Assigned task: Return the lines below that contain the word "size".

Material for the task:
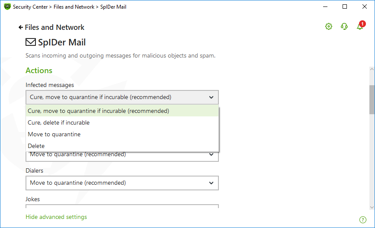Click back arrow to Files and Network

[x=20, y=27]
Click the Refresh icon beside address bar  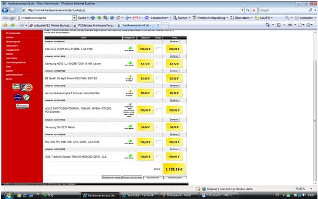(x=247, y=10)
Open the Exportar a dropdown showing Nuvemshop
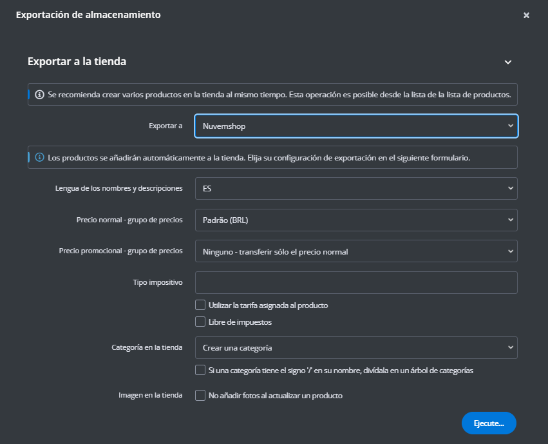The width and height of the screenshot is (548, 444). 356,126
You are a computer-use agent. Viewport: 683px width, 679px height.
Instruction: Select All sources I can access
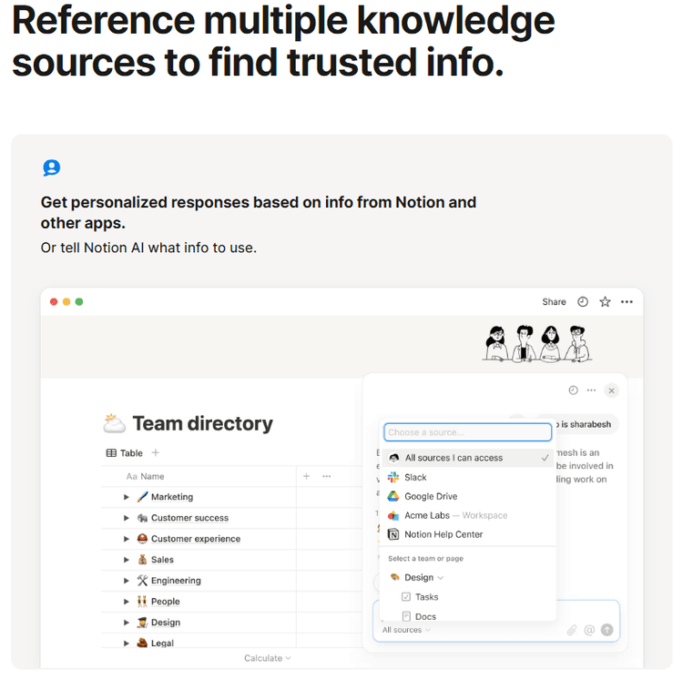454,458
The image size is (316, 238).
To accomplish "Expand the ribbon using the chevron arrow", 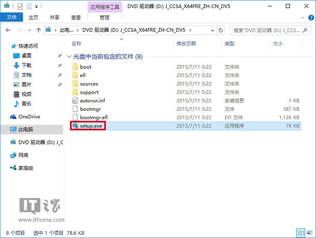I will tap(301, 17).
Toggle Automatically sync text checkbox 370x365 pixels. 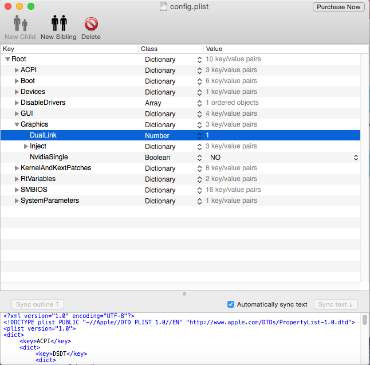coord(231,304)
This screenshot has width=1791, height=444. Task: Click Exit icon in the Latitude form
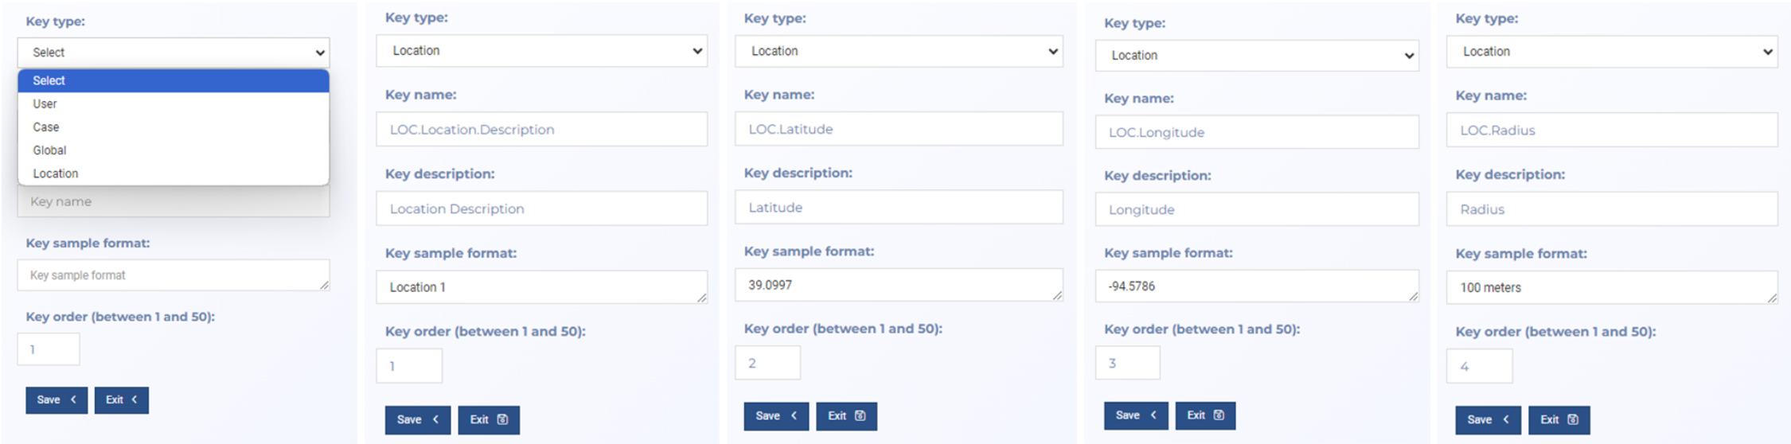[860, 416]
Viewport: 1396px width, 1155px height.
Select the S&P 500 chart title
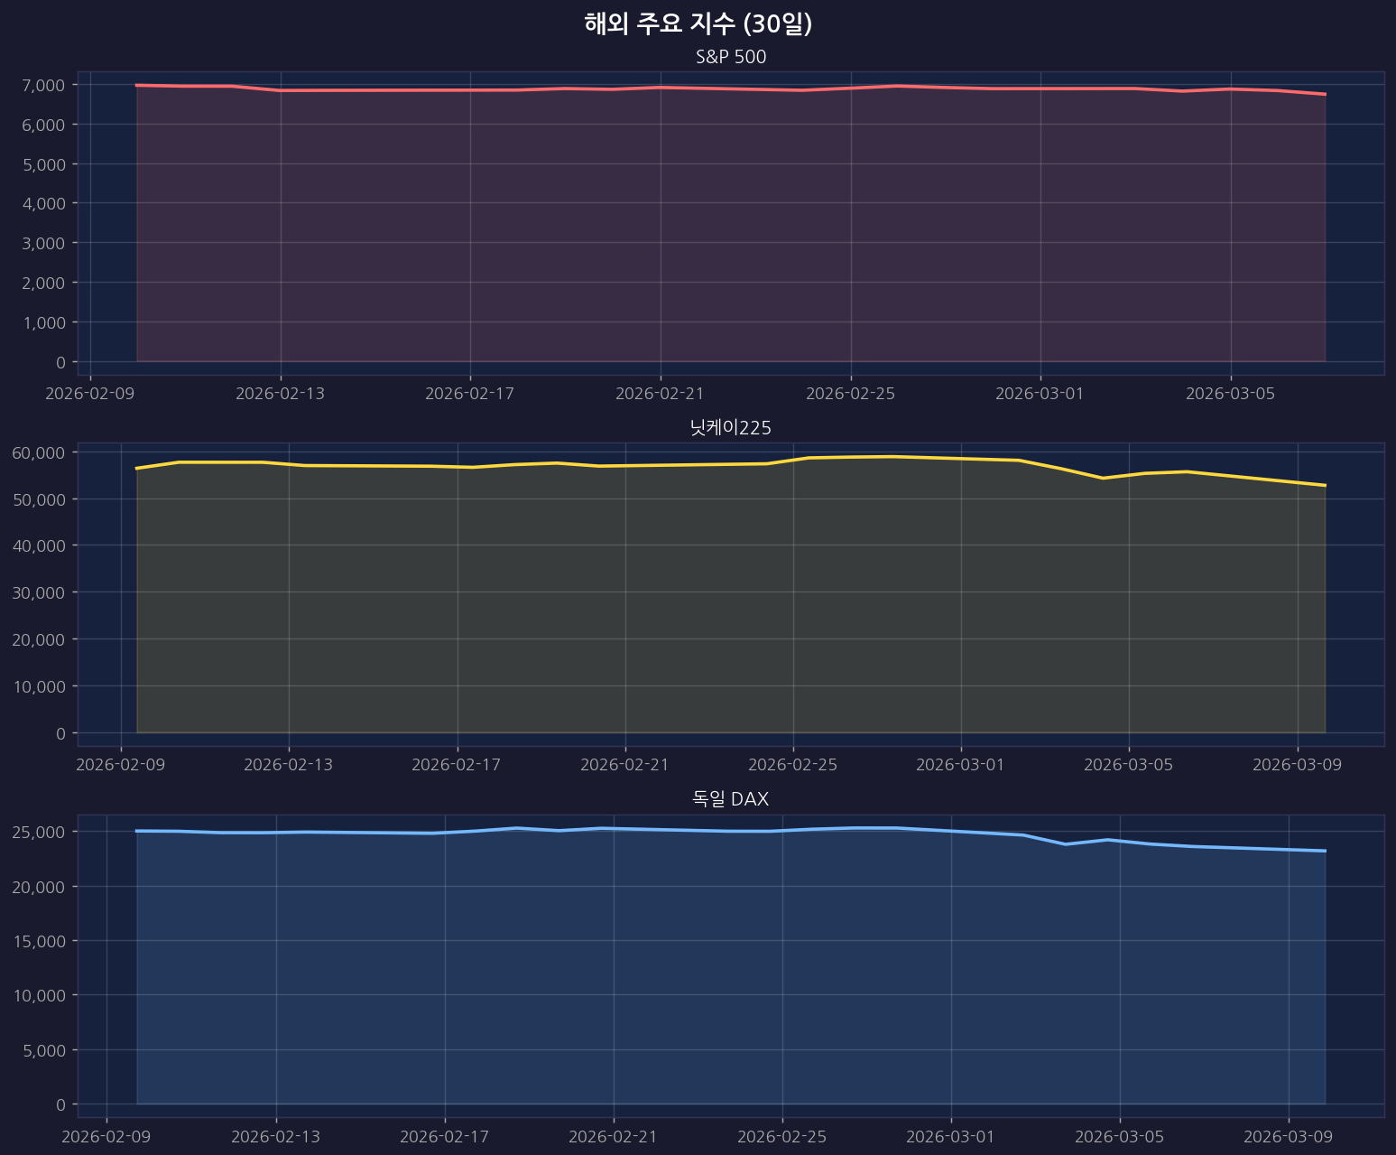[730, 58]
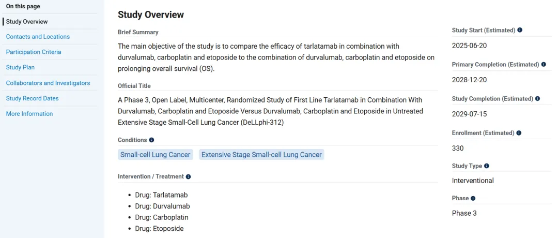Click the More Information sidebar link
This screenshot has width=558, height=238.
(29, 114)
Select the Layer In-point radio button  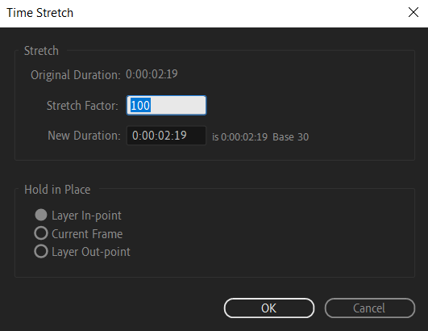(41, 215)
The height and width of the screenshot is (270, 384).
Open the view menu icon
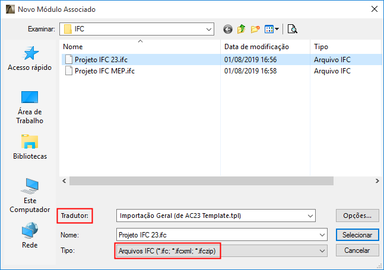point(272,28)
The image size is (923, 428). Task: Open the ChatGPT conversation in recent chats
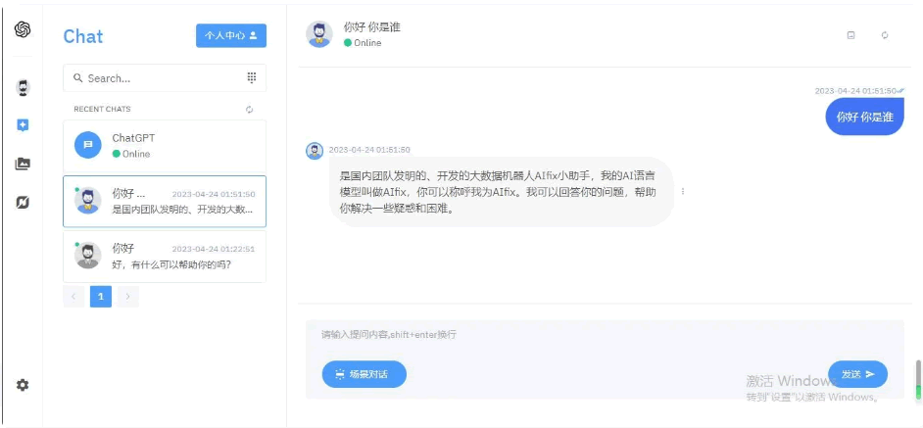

Exercise solution:
The image size is (316, 238).
The image size is (923, 428). Task: Open the ChatGPT conversation in recent chats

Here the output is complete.